Plus it's only workable if you want to record the old values, I believe the OP wants the new ones.
Re: everytime an update is done.. how can i insert? [message #439932 is a reply to message #439926] Wed, 20 January 2010 04:46 Go to previous messageGo to next message
JRowbottom
Messages: 5933
Registered: June 2006
Location: Sunny North Yorkshire, ho...
Senior Member
I did say I wouldn't touch it on a bet!!

In the example thatthe user has posted, they could get the new value in the record by passing the new value into the function, and inserting the new value rather than the existing value into table.

You are quite right though - there are many drawbacks to this as a solution, but as the OP's decided to avoid using the simple, reliable solution to the problem, this is the best alternative I can think of.
Re: everytime an update is done.. how can i insert? [message #440029 is a reply to message #439835] Wed, 20 January 2010 12:57 Go to previous message
Kevin Meade
Messages: 2098
Registered: December 1999
Location: Connecticut USA
Senior Member
Quote:
after all, it is the single best solution to the problem you have


I agree that a trigger solution is "best" for this problem. But we should keep in mind that "best" is a relative term subject to the "eye of the beholder". Triggers both table triggers and instead-of triggers are an advanced feature of oracle and like any advanced feature, they have limitations that must be accepted and managed. For example:

triggers disable parallel dml. Thus any table with a trigger on it cannot participate in a parallel dml operation.

triggers are disabled by direct load operations (at least that is how I remember it) so sqlloader in direct load will not cause triggers to fire.

Knowing this, are triggers still the "best" solution? I agree with JRowbottom that they are but as I said, it all depends upon what you want most.

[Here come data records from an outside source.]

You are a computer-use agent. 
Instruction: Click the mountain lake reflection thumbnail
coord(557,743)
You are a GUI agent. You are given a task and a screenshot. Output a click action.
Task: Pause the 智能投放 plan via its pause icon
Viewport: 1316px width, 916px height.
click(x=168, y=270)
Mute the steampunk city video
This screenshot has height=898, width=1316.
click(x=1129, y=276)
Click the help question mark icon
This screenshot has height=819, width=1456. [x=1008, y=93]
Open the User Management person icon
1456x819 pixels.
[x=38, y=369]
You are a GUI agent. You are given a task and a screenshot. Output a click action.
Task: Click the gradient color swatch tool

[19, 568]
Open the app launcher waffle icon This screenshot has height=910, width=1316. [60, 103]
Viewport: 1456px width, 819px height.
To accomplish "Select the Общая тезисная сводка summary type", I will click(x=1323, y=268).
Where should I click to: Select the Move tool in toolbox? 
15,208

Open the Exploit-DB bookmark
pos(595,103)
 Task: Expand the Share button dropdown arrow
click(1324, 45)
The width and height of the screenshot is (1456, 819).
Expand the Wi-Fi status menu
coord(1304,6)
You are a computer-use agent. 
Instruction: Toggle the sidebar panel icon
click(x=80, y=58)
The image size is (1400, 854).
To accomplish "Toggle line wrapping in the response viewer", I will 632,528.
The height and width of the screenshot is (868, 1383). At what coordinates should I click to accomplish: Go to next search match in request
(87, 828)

I mention this because the fact that the OP asked for a solution that does not require triggers means they want something that is important to them above and beyond just any solution to the problem (although they failed to tell us what that something is (too bad, we might could have helped them with that)). Thus, depending upon what this unstated desire is, the trigger solution may not be the best solution for them.

So OP, as was asked before, would you care to elaborate on why you want a solution that does not involve triggers? We are always interested in the reasoning behind why people desire not to use a database feature, especially when that feature seems the obvious choice.